··· Source extract ···

Wednesday, July 4, 2018

Crazed Fruit (Ko Nakahira, 1956)

Yujiro Ishihara, Mie Kitahara, and Masahiko Tsugawa in Crazed Fruit 
Natsuhisa: Yujiro Ishihara
Haruji: Masahiko Tsugawa
Eri: Mie Kitahara
Frank: Masumi Okada
Eri's Husband: Harold Conway

Director: Ko Nakahira
Screenplay: Shintaro Ishihara
Based on a novel by Shintaro Ishihara
Cinematography: Shigeyoshi Mine
Art direction: Takashi Matsuyama
Film editing: Masanori Tsuji
Music: Masaru Sato, Toru Takemitsu

The eternal triangle, this time involving two brothers, Natsuhisa and Haruji, and a young woman, Eri. Crazed Fruit is somewhat of a landmark movie in Japanese film history, part of a genre known as taiyozoku or "Sun Tribe" movies, featuring the idle, affluent postwar Japanese youth. Every culture had its rebels without a cause in the 1950s, and the Japanese older generation was as scandalized (and titillated) by them as the rest. Crazed Fruit was singled out as more scandalous than most, partly because it seems to relish the erotic energy of the young without condemning it. The focal point of the film is the younger brother, Haruji, who becomes infatuated with a pretty young woman he sees in a train station, and becomes involved with her after he meets her again while out in a motorboat -- she has swum much farther out from shore than is usual, and he gives her a ride back. Her name is Eri, and she mysteriously keeps him away from the place she lives, agreeing to meet him elsewhere. She is taken with Haruji's innocence and shyness -- for a long time they stop short of having sex -- in part because he reminds her of her own lost innocence. She is married to a wealthy middle-aged American businessman, a fact she keeps from him, but which the older brother, Natsuhisa, learns and uses to blackmail her into having an affair with him. Haruji's learning the truth leads to a cataclysmic ending, of course. The material is handled with a good deal of sophistication that somewhat mitigates its exploitative qualities. The film made its young leads into big stars: After outgrowing his rebellious youth persona, Masahiko Tsugawa became a leading man and then a familiar character actor, while Yujiro Ishihara (the screenwriter's young brother) and Mie Kitahara married and became frequent costars -- the TCM commentary on the film calls them "the Bogart and Bacall of Japan."

··· Data ···

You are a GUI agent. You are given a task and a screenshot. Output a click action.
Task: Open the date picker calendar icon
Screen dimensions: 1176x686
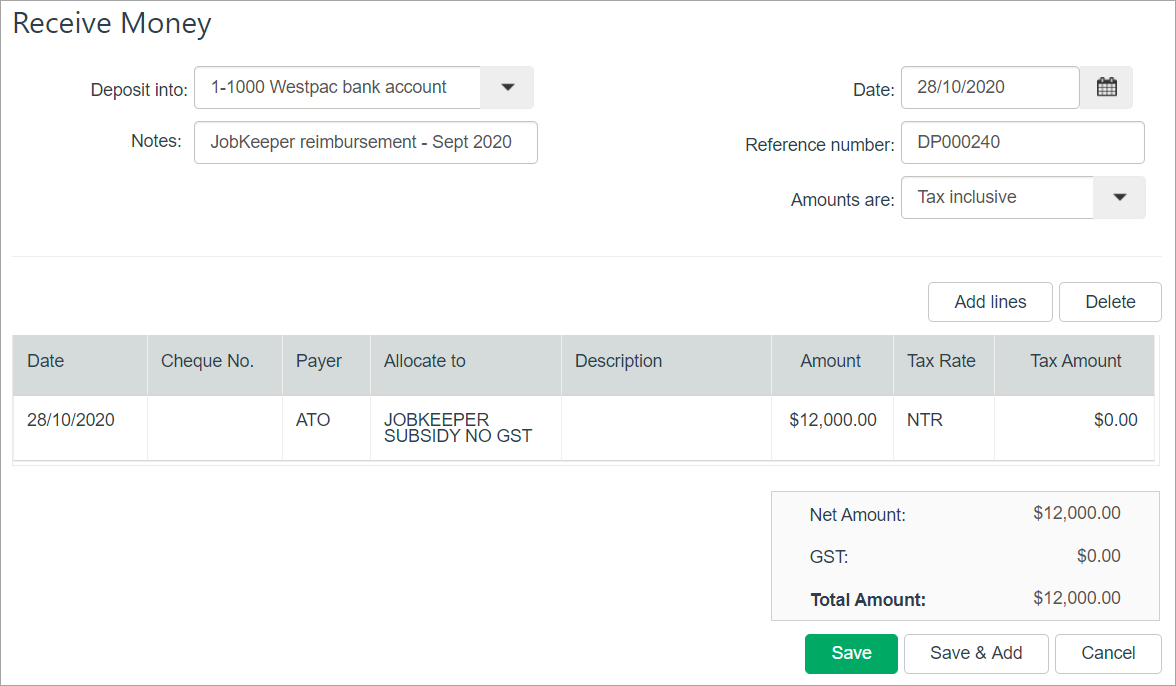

···

» What the task requires: In the review of Crazed Fruit, where does Haruji first see the young woman he becomes infatuated with?

» Answer to this exercise: In a train station.